Le World Economic Forum (WEF) a publié le 14 janvier 2026 la 21ème édition de son rapport annuel sur les risques globaux. Il se base sur une enquête menée auprès de 1 300 dirigeants et experts internationaux, entre mars et juin 2025.
Selon l’enquête de perception des risques globaux de WEF, la confrontation géoéconomique constitue le risque le plus alarmant pour 2026. Elle est citée par 18 % des répondants. Les conflits armés entre pays arrivent en deuxième position avec 14% des réponses. Confirmant ainsi la prédominance des risques géopolitiques dans les préoccupations immédiates.
Les événements météorologiques extrêmes complètent le podium avec 8 % des réponses. Suivent la polarisation sociétale et de la désinformation-mésinformation, chacune recueillant 7 % des mentions.
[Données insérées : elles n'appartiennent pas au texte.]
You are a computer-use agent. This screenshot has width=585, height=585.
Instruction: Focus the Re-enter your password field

Une vision à long terme dominée par l’environnement
De ce fait, l’analyse distingue trois horizons temporels et révèle une évolution notable des préoccupations. Si les risques géopolitiques dominent à court terme, les inquiétudes environnementales prennent le dessus à long terme (horizon 2036). Les événements météorologiques extrêmes occuperont alors le premier rang, suivis par la perte de biodiversité et les changements critiques du système terrestre.
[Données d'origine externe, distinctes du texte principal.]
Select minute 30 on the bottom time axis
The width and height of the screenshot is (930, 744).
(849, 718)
Pour la Tunisie, l’enquête menée par l’IACE, partenaire officiel du WEF, révèle des préoccupations centrées sur deux catégories : économique et sociétale. L’insuffisance des opportunités économiques ou le chômage arrive en tête, suivi par l’insuffisance des services publics et des dispositifs de protection sociale.
Contrairement aux années précédentes, les risques environnementaux disparaissent du classement tunisien en 2026. L’inflation, présente depuis 2023, demeure au cinquième rang des préoccupations nationales.
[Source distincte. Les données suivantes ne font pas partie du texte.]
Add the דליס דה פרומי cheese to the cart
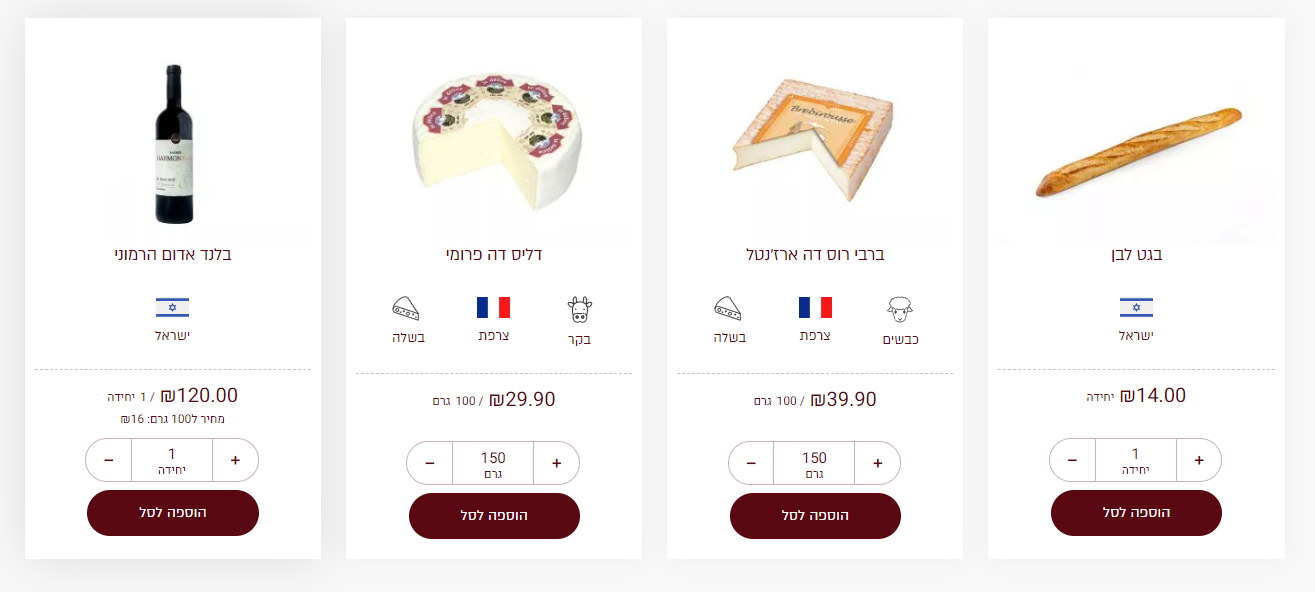494,516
Les pays arabes partagent des inquiétudes similaires
L’analyse des neuf pays arabes interrogés (Tunisie, Maroc, Algérie, Égypte, Émirats arabes unis, Arabie saoudite, Qatar, Jordanie et Irak) démontre une convergence autour des risques économiques et sociétaux. L’inflation figure dans le top 5 de la majorité des pays.
Quelques exceptions notables : le Maroc place la pénurie d’eau et d’aliments au quatrième rang; l’Arabie saoudite et les Émirats arabes unis intègrent les effets néfastes de l’intelligence artificielle dans leur top 3; tandis que le Qatar s’inquiète des conflits armés entre États et des risques biologiques, chimiques ou nucléaires.
Méthodologie
L’échantillon global compte 60 % d’hommes et 40 % de femmes, composé à 38 % de professionnels, 24 % d’universitaires et 10 % de membres gouvernementaux. La tranche d’âge 40-59 ans représente 55 % des personnes interrogées, avec une majorité localisée en Europe (37,3 %).
Le rapport classe 34 risques selon cinq catégories : économiques, environnementaux, géopolitiques, technologiques et sociétaux. Ils permettent aux décideurs d’anticiper les défis émergents et de promouvoir une action collective pour bâtir un avenir plus résilient.